The report and the company's website offer few clues to the identity of Iceberg. The website is a Wordpress blog, it has no archived reports and its "about" section claims only that Iceberg identifies earnings misrepresentations.

While it has a Twitter account, it has only tweeted twice: once to announce it was initiating coverage of Noble and a second time to claim it has no short interest in the company's stock.

Iceberg told CNBC it was experienced in financial analysis, but chose to remain anonymous as "we would like people to focus on the strength of the arguments."

"We do it because (a) it is the right thing to do, (b) many have remarked that there were a few odd things in Noble's financials and it is time to put it on the table (after all it is a public company)," it said in emailed comments, adding that it hasn't sold this report or its next two reports. "We do not make any money from this (at any level)."

Iceberg declined to provide further details, such as how many people wrote the report.

The situation appears to bear some similarities to the events surrounding another Singapore-listed commodity trader, Olam International.
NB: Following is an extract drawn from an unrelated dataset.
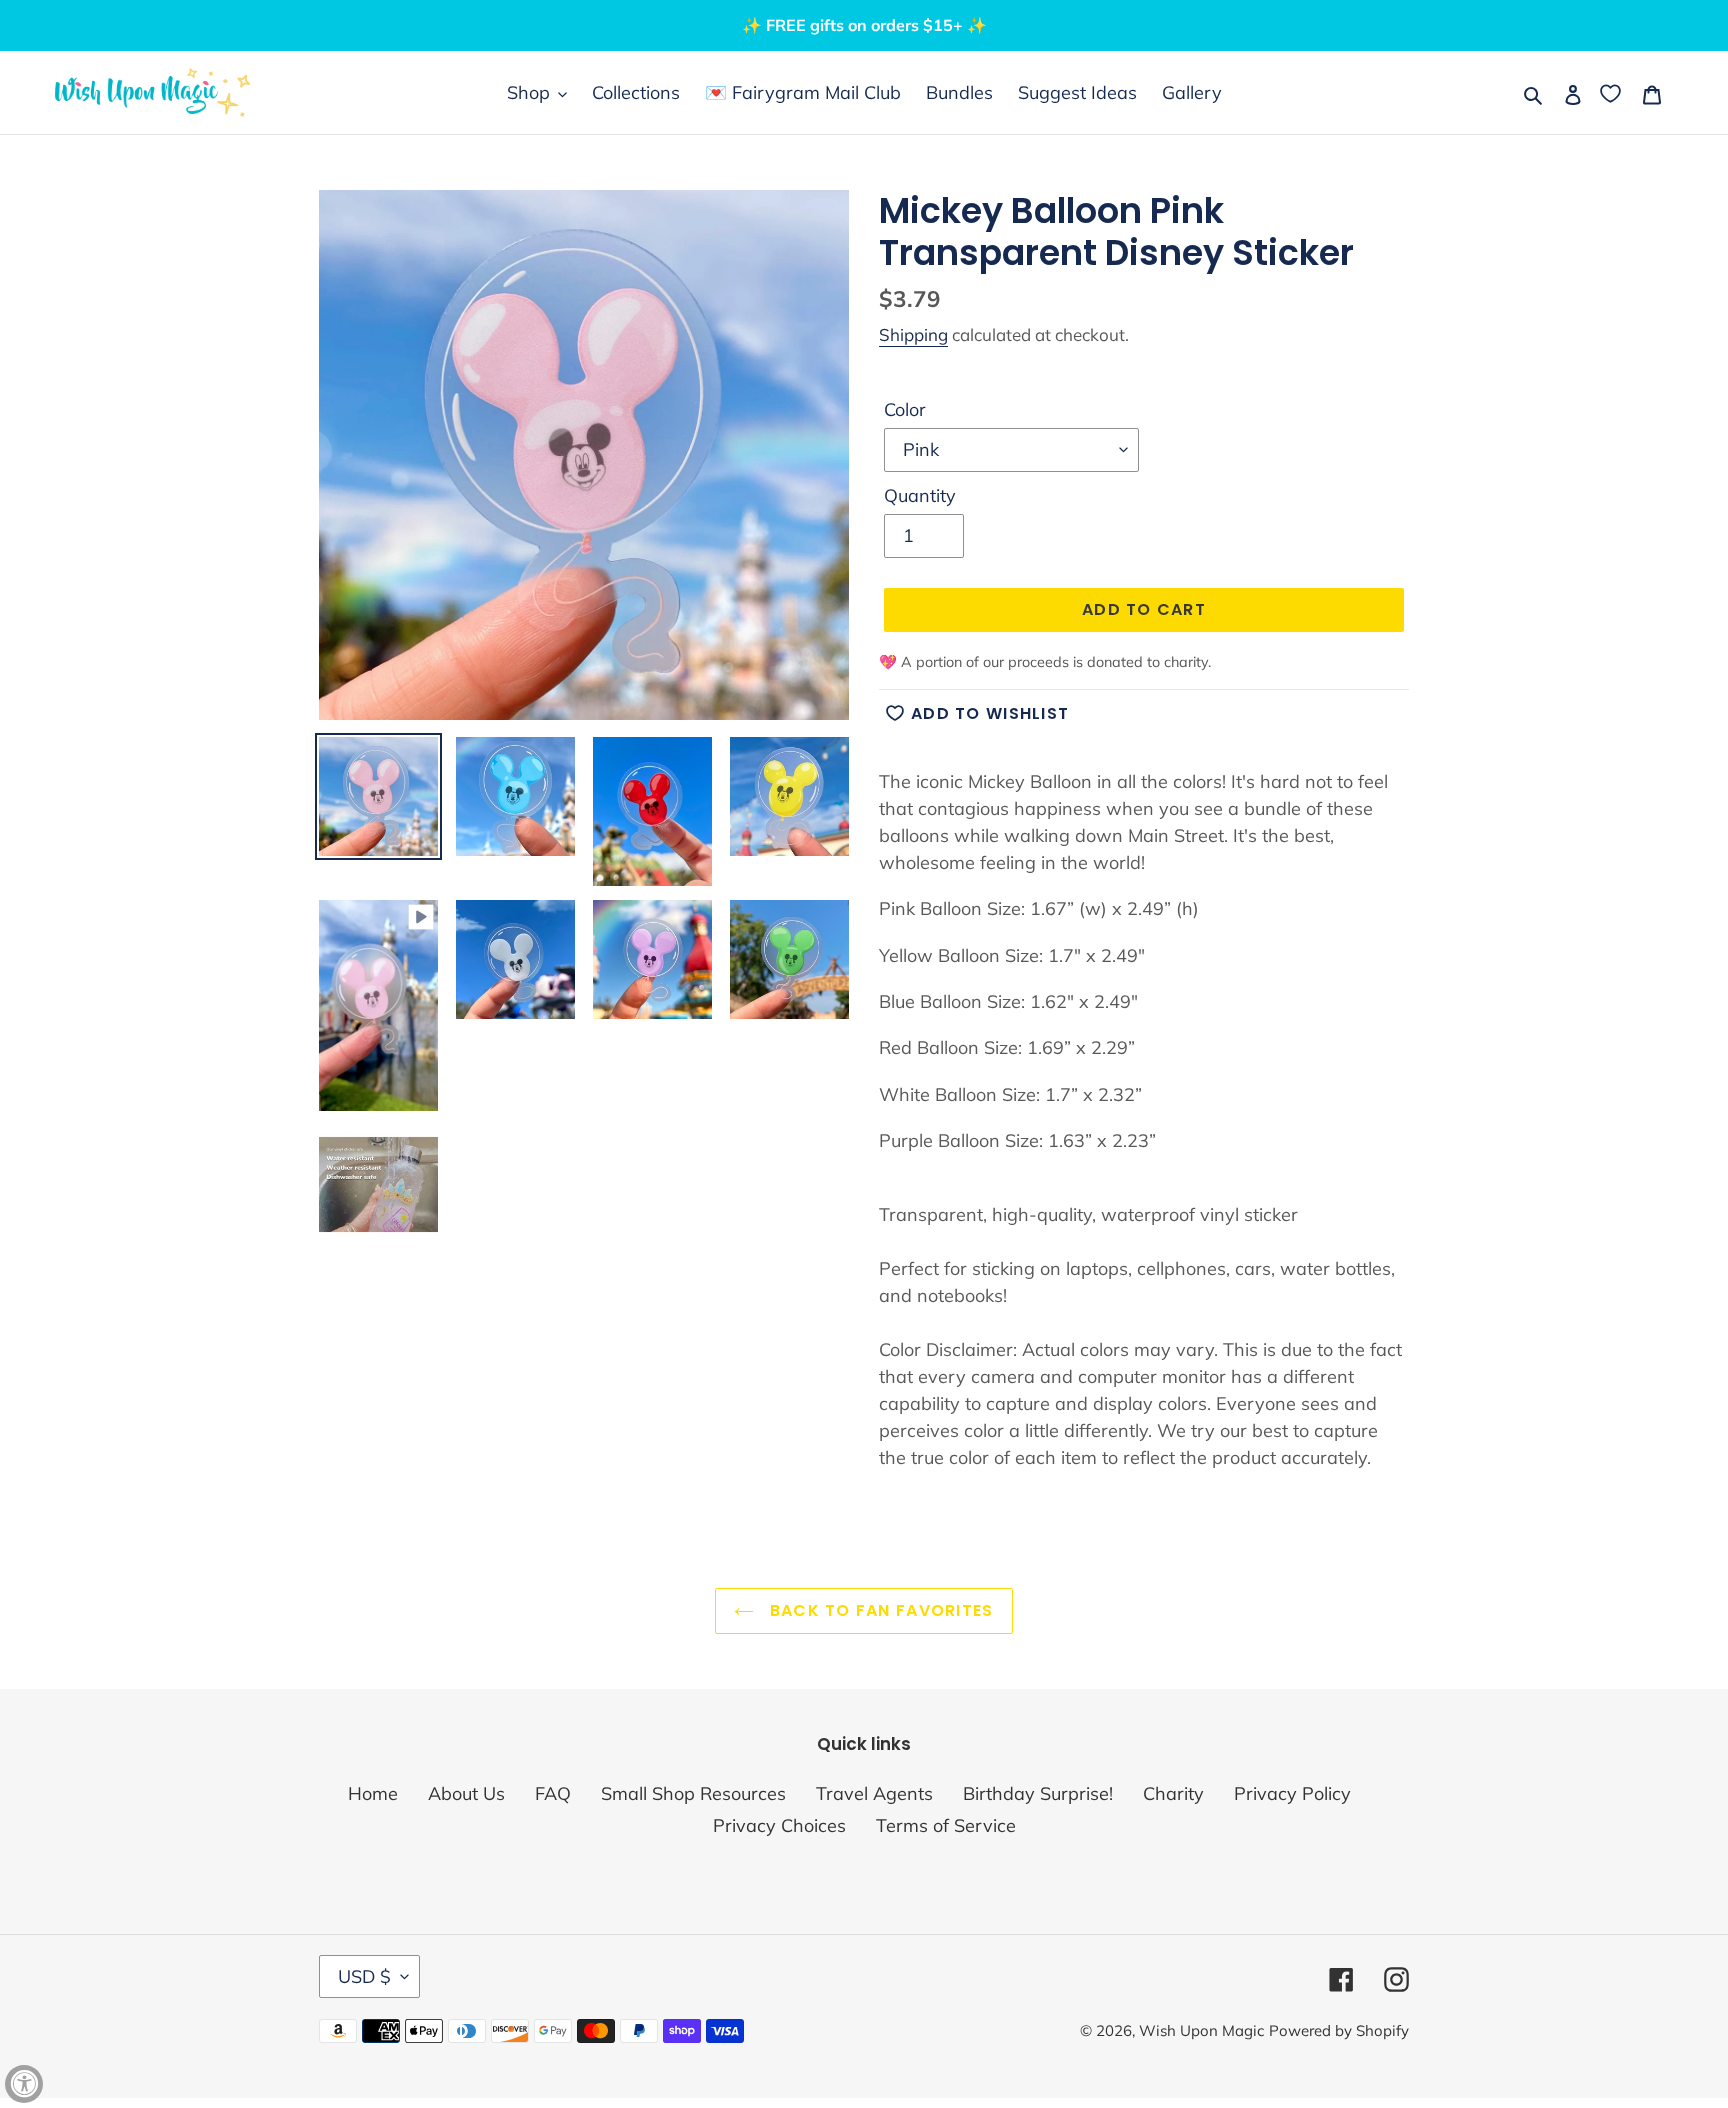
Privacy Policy (1292, 1793)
In 2012, Carson Block, the short-seller who founded research firm Muddy Waters, issued an attack on Olam, alleging accounting irregularities and criticizing the company's high debt levels. Olam denied the allegations in a long rebuttal, but its stock dropped sharply.

At the time, many analysts noted that the issues raised by Muddy Waters weren't new, but the company moderated its acquisition plans, slashed capital spending and obtained additional support from Singapore sovereign wealth fund Temasek following the report.